Most players like to make contact between their hips and their shoulders on the backhand side, not above their heads. Rafael Nadal’s 21-10 career record against Roger Federer is based on giving Federer a steady diet of high backhands. Low shots are important too. Use your slice to keep the ball low and under your opponent’s strike zone. A lot of players will dump this low ball into the net.
5. SPIN: TOPSPIN AND BACKSPIN
Spin, spin and more spin. It helps keep our powerful groundstrokes in the court and makes the ball jump up, so opponents can’t step into their shots. A lot of players don’t read or respect heavy spin, so it catches them off-guard and causes a lot of errors. Spin also means backspin or slice, which skids through the court and stays under your opponent’s strike zone.

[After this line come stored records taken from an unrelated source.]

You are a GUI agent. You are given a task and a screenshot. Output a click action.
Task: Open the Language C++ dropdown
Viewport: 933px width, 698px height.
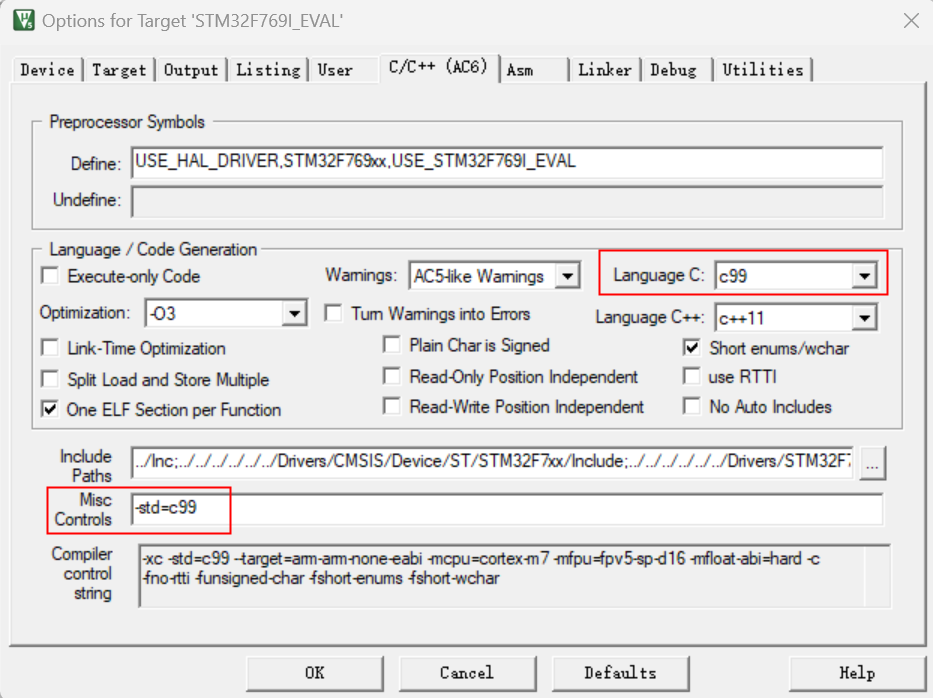[x=864, y=319]
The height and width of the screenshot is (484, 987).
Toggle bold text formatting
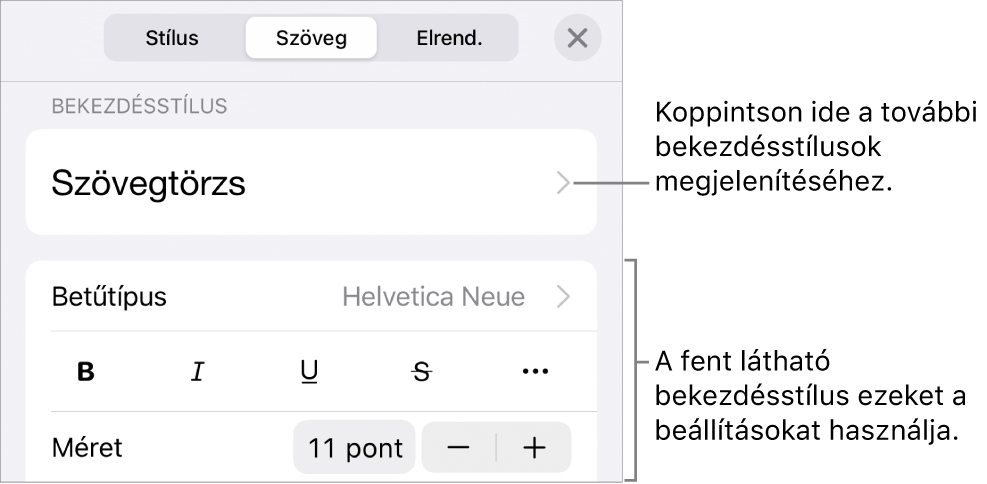pos(87,372)
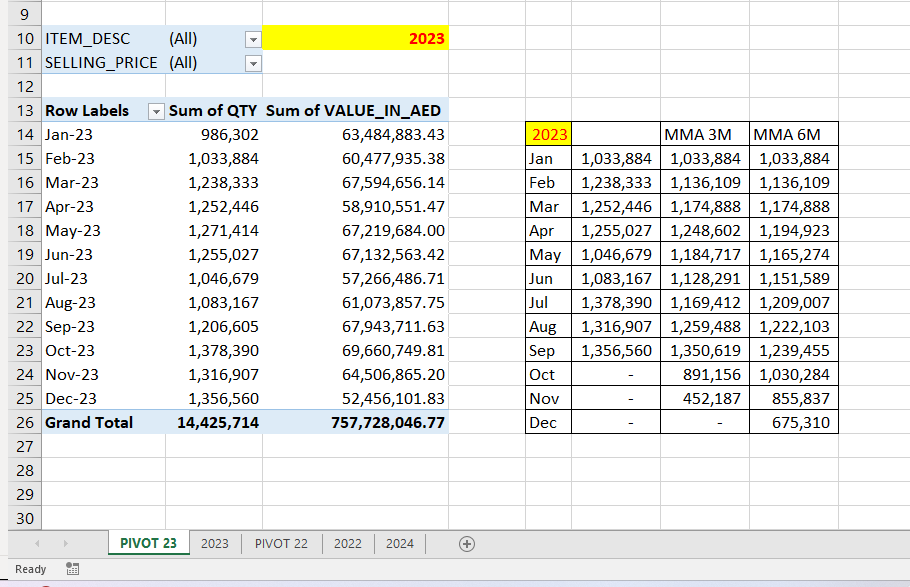
Task: Switch to the 2023 sheet tab
Action: click(215, 543)
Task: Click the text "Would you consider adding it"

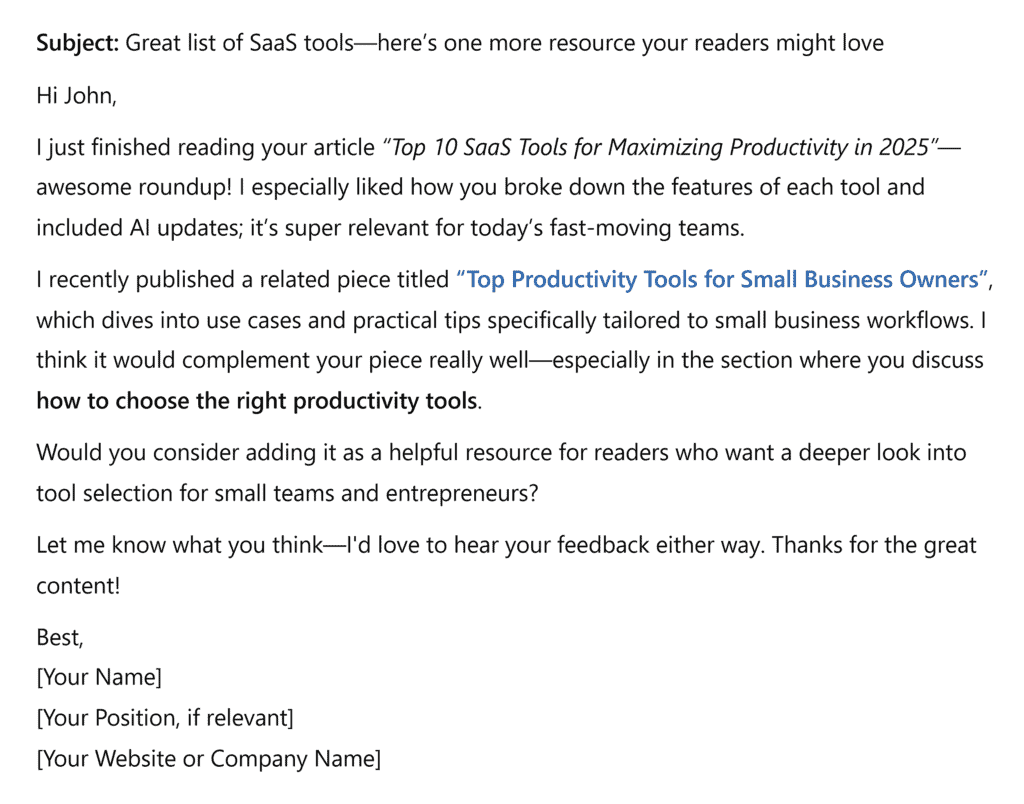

6. POWER: HARDER AND SOFTER
Hitting the ball hard makes the ball feel heavy on your opponents’ strings and prevents them from dictating play. Power also means hitting softer and giving your opponent nothing to work with. Errors can flow freely at either end of the speed spectrum.

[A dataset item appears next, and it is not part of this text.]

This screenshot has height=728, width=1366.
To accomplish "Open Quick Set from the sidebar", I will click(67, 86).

7. COURT POSITION: WHERE YOU STAND
Your opponent misses his or her first serve and looks up at you as you prepare to return a second serve. You take a couple of steps into the court and presto, double fault. You approach the net and force a wide passing shot with the pressure of your court position. You are in a grinding baseline rally and improve your position up to the baseline, and your opponent feels it. Your court position makes your opponent hit the ball a little deeper than normal, and it goes long. Where you stand matters. By visually shrinking and expanding areas of the court, you can force errors.

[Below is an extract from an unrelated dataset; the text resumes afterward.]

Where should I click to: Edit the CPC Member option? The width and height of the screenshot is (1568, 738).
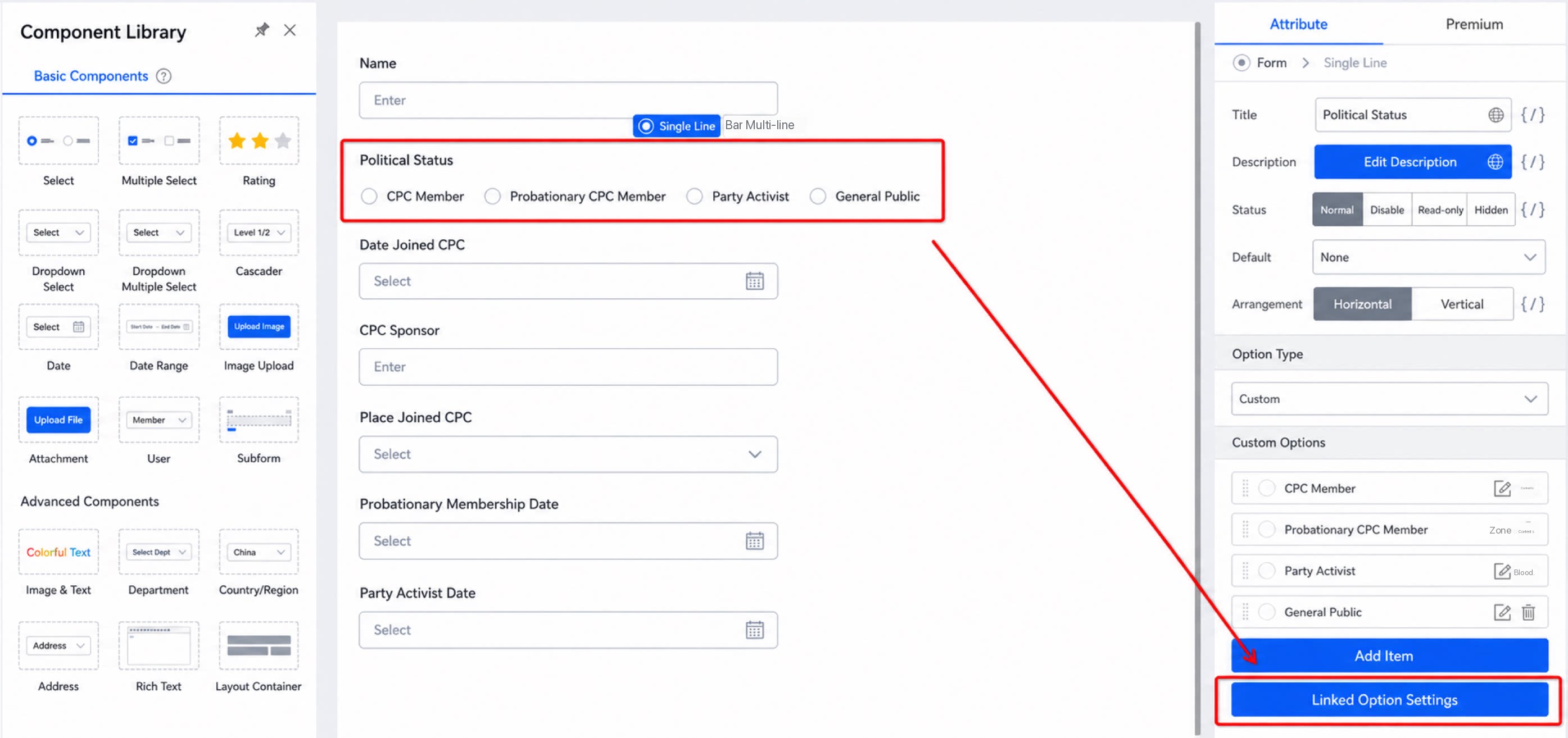coord(1502,489)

8. TIME: RUSHING THE OPPONENT
There are many ways to rob an opponent of time as he or she prepares for the next shot, whether it’s taking the ball early and on the rise, rushing the net, or hitting with more pace. We all need time to get our feet and our hands organized, and players with bigger backswings need even more time. Taking that time away makes a player extremely uncomfortable and unable to run his or her favorite patterns of play.